Biofuels Sense and Nonsense
By Arnold Kling
The nonsense comes from Robert Zubrin
The only way to break the monopoly on the vehicle fuel supply currently held by OPEC is through legislation. Congress should require that all future vehicles sold in the United States be flexible-fueled, capable of using mixtures of methanol, ethanol, and gasoline. Within three years of such a mandate, there would be 50 million such FFVs on American roads. This will, in turn, force all automobile manufacturers abroad to switch to FFVs as well, thereby creating a huge global market and infrastructure for alcohol fuels.
The sense comes from MIT Technology Review (thanks to a reader for the pointer).

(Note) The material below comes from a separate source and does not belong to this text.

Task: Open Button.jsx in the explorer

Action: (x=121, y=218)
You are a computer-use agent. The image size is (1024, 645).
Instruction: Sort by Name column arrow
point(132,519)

According to calculations done by Minnesota researchers, 54 percent of the total energy represented by a gallon of ethanol is offset by the energy required to process the fuel; another 24 percent is offset by the energy required to grow the corn. While about 25 percent more energy is squeezed out of the biofuel than is used to produce it, other fuels yield much bigger gains, says Stephen Polasky, a professor of ecological and environmental economics at Minnesota. Making ethanol is “not a cheap process,” he says. “From my perspective, the biggest problem [with corn ethanol] is just the straight-out economics and the costs. The energy input/output is not very good.”
If the conversion to biofuels really were nothing but a “chicken and egg” problem, then the private sector would figure out a solution. Tell Robert Zubrin to invest his own money in biofuels–not mine.